Bonnie folded her arms across her middle, eyebrows crunched, studying her. Alex recognized the look as the one she reserved for the patients who stumped her.

“You think I have a choice?” Alex asked. “And why are you giving me your what-the-hell-is-wrong-with-this-patient look?”

“No, I don’t think you have a choice. But there’s something else you’re not telling me. What is it?”

Alex rose and paced the room, Bonnie and Quincy watching and waiting. She stopped at a portrait hanging on the wall that they had posed for a year ago. The photographer had taken it in their backyard. They were on a bench beneath a sun-dappled tree, hands intertwined, Quincy between them, sitting on his hind legs.

Bonnie’s makeup and nails were perfect, her outfit a designer’s ensemble. Alex had consented to a light dusting of makeup at the photographer’s insistence but had refused to wear anything other than chinos and a polo shirt. The photographer, a gay friend, told them to face the camera as he joked that Bonnie looked like a debutante and Alex looked like her escort. They both laughed, the photographer catching the moment.

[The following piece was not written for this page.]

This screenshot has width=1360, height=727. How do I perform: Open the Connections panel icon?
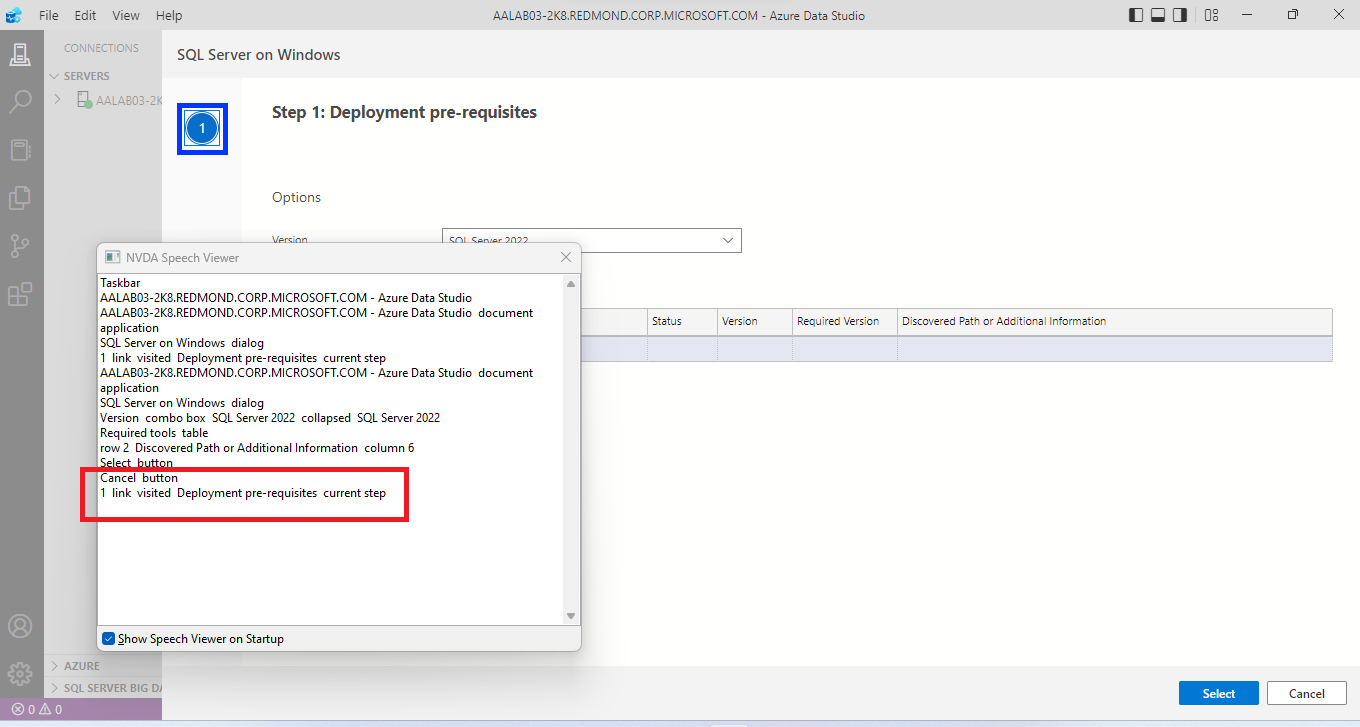(21, 53)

Alex loved the portrait. It showed them for who and what they were-a family. She brushed her fingertips across the image of Bonnie’s face, unable to imagine ever losing her, certain that she’d do anything to protect her.

“Judge West said that Jameer Henderson asked the best question of the whole trial,” she said, telling Bonnie about their conversation in his chambers. “He made it sound like I was responsible if anything bad happened to Henderson and his family.”

Bonnie crossed the room to Alex, taking her hands. “That’s not right. You were doing your job. He shouldn’t put that on you.”

“I know. I know, but I can’t stop thinking about them. What if something horrible does happen to them because of me?”

“Nothing’s going to happen to them, and if it does, it won’t be because of you. It will be because of the choices Jameer Henderson made and the actions of other people over whom you have no control.”